Grant v. Marinell

Decision Date25 November 1980
Citation112 Cal.App.3d 617,169 Cal.Rptr. 414
CourtCalifornia Court of Appeals Court of Appeals
PartiesHenry J. GRANT, Plaintiff and Appellant, v. Larry R. MARINELL, Defendant and Respondent. Civ. 58390.

Rodney T. Lewin, Beverly Hills, for plaintiff and appellant.

Alan M. Levenstein, Beverly Hills, for defendant and respondent.

KAUS, Presiding Judge.

Plaintiff appeals from an order dismissing his action after a demurrer to his first amended complaint was sustained without leave to amend. He contends that the trial court erred in holding that his complaint for breach of an oral contract was barred by the statute of frauds.

The facts alleged are these: In July, 1975, plaintiff entered into an oral agreement with defendant, a licensed real estate broker, under the terms of which plaintiff was to introduce defendant to parties interested in securing the services of a real estate broker. It was agreed that if defendant's employment as a broker should result from any such introductions, defendant would pay plaintiff, as a finder's fee, ten percent of any income defendant received. Plaintiff introduced defendant to two prospects and claimed that the introductions resulted in income to defendant totaling $63,800. When defendant refused to pay the promised finder's fee, plaintiff sued to enforce the alleged oral agreement. Defendant demurred on the ground that plaintiff's complaint was barred by the statute of frauds (Civ.Code, § 1624, subd. 5.) 1 After affording plaintiff a chance to redraft his complaint, the trial court sustained defendant's demurrer without leave to amend.

On this appeal plaintiff contends that Civil Code section 1624 subdivision 5 does not apply to a simple finder's fee agreement such as was alleged in this case. Plaintiff asserts that the section only covers oral contracts for services within the ambit of a licensed real estate broker's regular duties. As plaintiff points out, one need not be a licensed real estate broker to act as a finder. (See Tyrone v. Kelley (1973) 9 Cal.3d 1, 8, 106 Cal.Rptr. 761, 507 P.2d 65.)

We agree with plaintiff that the judgment must be reversed, but base our decision on reasoning slightly different than his: we have concluded that the agreement as alleged did not fall within the purview of Civil Code section 1624, subdivision 5, because no principal, that is to say, no seller or buyer of real estate, was a party thereto.

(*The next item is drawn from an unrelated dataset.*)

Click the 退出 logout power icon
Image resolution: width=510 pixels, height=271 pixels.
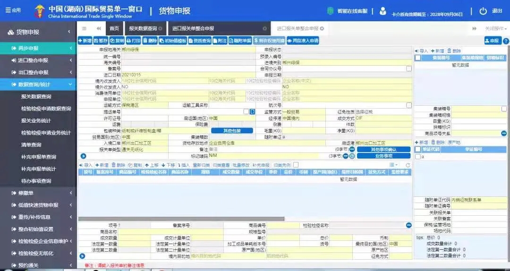pyautogui.click(x=483, y=11)
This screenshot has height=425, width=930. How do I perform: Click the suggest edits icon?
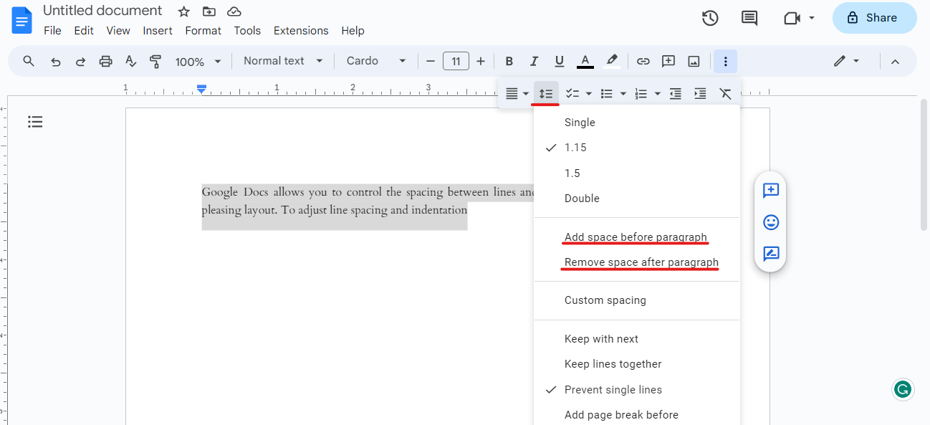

The law is well settled that section 1624, subdivision 5 does not bar oral contracts between brokers or between brokers and salesmen to cooperate in procuring a sale or purchase of property and to share any commission earned as a result. (Wilson v. Anderson (1962) 208 Cal.App.2d 62, 64, 25 Cal.Rptr. 105; Iusi v. Chase (1959) 169 Cal.App.2d 83, 86, 337 P.2d 79; Holland v. Morgan Peacock Properties (1959) 168 Cal.App.2d 206, 210, 335 P.2d 769.) None of the recent changes to the subdivision have changed this basic rule.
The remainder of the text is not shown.